Some signs pointed toward the UHSAA adding the shot clock in recent months, owing to how schools responded to a UHSAA shot clock survey sent out earlier this school year.

Ninety schools responded to said survey and 77% were in favor of adding the shot clock.

Then in a meeting last week, the UHSAA’s Executive Committee recommended that the BOT add the shot clock, a strong indicator that the addition was about to happen.

For years, adding the shot clock has been a topic with widespread support among northern Utah coaches and athletic directors.

“I am thrilled for girls and boys basketball in the state of Utah. As we continue to grow the game in our state this is one step further in that direction so to say that I’m excited is an understatement,” according to Roy High girls basketball coach Carolyn DeHoff.

The support mainly comes from giving defenses another reward to work toward in games (shot clock violations), removing the stalling tactic and changing the final minutes of close games where teams are more inclined to keep the ball instead of shoot.

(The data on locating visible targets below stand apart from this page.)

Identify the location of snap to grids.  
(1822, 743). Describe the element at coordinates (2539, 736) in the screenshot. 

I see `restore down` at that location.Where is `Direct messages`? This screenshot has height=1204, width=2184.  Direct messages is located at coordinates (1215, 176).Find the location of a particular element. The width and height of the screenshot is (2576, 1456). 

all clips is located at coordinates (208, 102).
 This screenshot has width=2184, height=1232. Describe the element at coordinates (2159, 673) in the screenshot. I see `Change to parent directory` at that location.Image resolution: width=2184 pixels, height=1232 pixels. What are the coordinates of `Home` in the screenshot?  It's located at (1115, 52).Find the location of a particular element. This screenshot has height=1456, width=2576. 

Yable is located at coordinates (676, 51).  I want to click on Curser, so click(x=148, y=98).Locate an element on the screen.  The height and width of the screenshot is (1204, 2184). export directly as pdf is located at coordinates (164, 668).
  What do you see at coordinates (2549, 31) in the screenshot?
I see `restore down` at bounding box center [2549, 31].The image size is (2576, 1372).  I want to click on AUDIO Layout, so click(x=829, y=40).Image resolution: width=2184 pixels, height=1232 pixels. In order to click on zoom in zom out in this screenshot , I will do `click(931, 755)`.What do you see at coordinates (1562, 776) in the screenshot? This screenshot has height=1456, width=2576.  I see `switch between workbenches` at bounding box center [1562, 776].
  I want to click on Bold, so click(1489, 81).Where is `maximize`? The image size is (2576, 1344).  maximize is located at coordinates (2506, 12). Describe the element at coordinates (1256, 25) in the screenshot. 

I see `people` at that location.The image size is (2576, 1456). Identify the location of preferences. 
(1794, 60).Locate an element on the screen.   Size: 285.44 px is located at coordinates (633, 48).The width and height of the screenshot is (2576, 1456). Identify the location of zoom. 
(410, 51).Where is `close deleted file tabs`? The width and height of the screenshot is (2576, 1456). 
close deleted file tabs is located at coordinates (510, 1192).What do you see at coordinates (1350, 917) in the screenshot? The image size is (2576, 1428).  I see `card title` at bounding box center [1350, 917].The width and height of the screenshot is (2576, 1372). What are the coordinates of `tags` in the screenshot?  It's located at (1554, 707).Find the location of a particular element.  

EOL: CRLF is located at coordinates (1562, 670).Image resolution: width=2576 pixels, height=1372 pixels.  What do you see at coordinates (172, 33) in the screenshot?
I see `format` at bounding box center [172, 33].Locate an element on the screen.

It was unclear before Thursday whether the UHSAA Executive Committee and BOT, the entities with influence and power, respectively, to actually make the decision, would feel the same way. The answer to that question was ultimately, yes.

“Guidelines include displaying two timepieces that are connected to a horn that is distinctive from the game clock horn, and using an alternative timing device, such as a stopwatch at the scorer’s table, for a shot clock malfunction,” read part of the UHSAA’s press release announcing the addition of the shot clock.

Many in the basketball community had wanted the shot clock for years, but it wasn’t seriously discussed in Utah because of previous restrictions from the National Federation of State High School Association.

Previously, states that used a shot clock were in violation of NFHS rules, and therefore forfeited a spot on the NFHS basketball rules committee, among other things, by not being 100% compliant with the NFHS.

In May, the NFHS reversed that longstanding policy and announced that states could add the shot clock if they wanted to and not be in violation of the rules, so as to encourage standardization among states.

In a prior interview, UHSAA assistant director Jon Oglesby said that move by the NFHS opened the door for Utah to seriously discuss adding the shot clock.

Utah schools and school districts now have about 10 months to order shot clocks and get them installed. Some schools have already installed shot clock mounts on backboards in anticipation of the approval.

The three largest school districts in northern Utah — Ogden, Weber and Davis — have indicated they’ll pick up the cost for their schools’ shot clocks, which run anywhere from $3,500-$5,500 depending on if they’re ordered in bulk or not.

Numerous area high school basketball coaches want the shot clock and have wanted it for years. Numerous coaches also don’t want the shot clock.

Though there is and has been widespread support for adding the shot clock, it does add another item on athletic directors’ to-do lists: finding and paying someone to run the shot clock each home game.

Nine states currently use the shot clock, but a handful of additional states have voted recently to add the shot clock, which will also mean a big financial windfall for companies that manufacture shot clocks and associated equipment.

On Monday, Montana’s state high school governing body voted to add the shot clock starting in 2022-23. Georgia and Iowa are already adding the shot clock in 2022-23, Minnesota is adding it in 23-24, a report in the Idaho Statesman suggests the shot clock has widespread support in Idaho and more states appear ready to add the shot clock as well.